The connection-oriented network protocol
The TCP (Transmission Control Protocol) and unlike UDP it does have a connection definition within the protocol based on Acknowledge-type packets.
In TCP every sent information packet needs to be acknowledged by the destination and if it is missing, the packet is resent until there is confirmation thus creating a “connection” between two peers. If a packet is corrupted a request is to the source for a replacement. Because there is a need to acknowledge all sent packets and error correction, TCP becomes bulkier and slower than UDP but extremely reliable.

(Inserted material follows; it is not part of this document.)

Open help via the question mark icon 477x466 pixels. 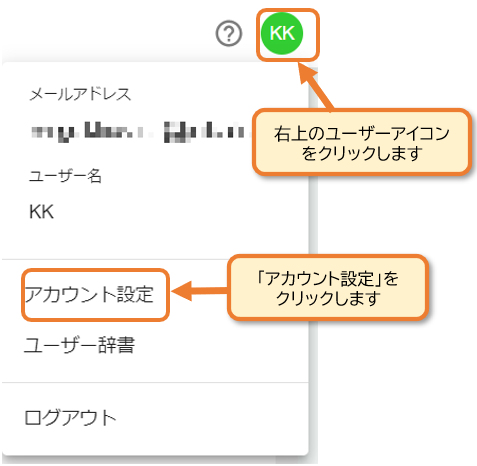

In Java, to implement TCP communication the following objects from the java.net.* package are used: Socket and ServerSocket. Other needed objects, from the java.io.* package: InputStream and OutputStream.
As you can see in Java there is such a thing as a Server and Client. A ServerSocket can be looked at as a Socket generator. Its accept method accepts an incoming connection from a client creating and returning a Socket object.
How to use a Socket:
Socket aSocket = new Socket( server, port );
Reading from the socket:
InputStream is = aSocket.getInputStream();
Scanner in = new Scanner( is );
( ... )
For more information on how to use a Scanner please refer to here.
Writing to the socket:
OuputStream os = aSocket.getOutputStream();
byte[] message = new String( "Hello World!" ).getBytes();
os.write( message );
Closing a socket:
socket.close();
How to use a ServerSocket:
ServerSocket server = new ServerSocket( port );
Socket aSocket = server.accept();
The accept method is blocking, it will block the current execution flow. If there is need to process multiple clients at the same time the program must be multithreaded.
As we can observe, opposing UDP, the TCP approach, at least in Java, does not need a crafting of every single packet, there is an abstraction layer that makes it possible to just dump information and let the underlying implementation handle the low-level management.
For more information on TCP go here.
Thank you for reading!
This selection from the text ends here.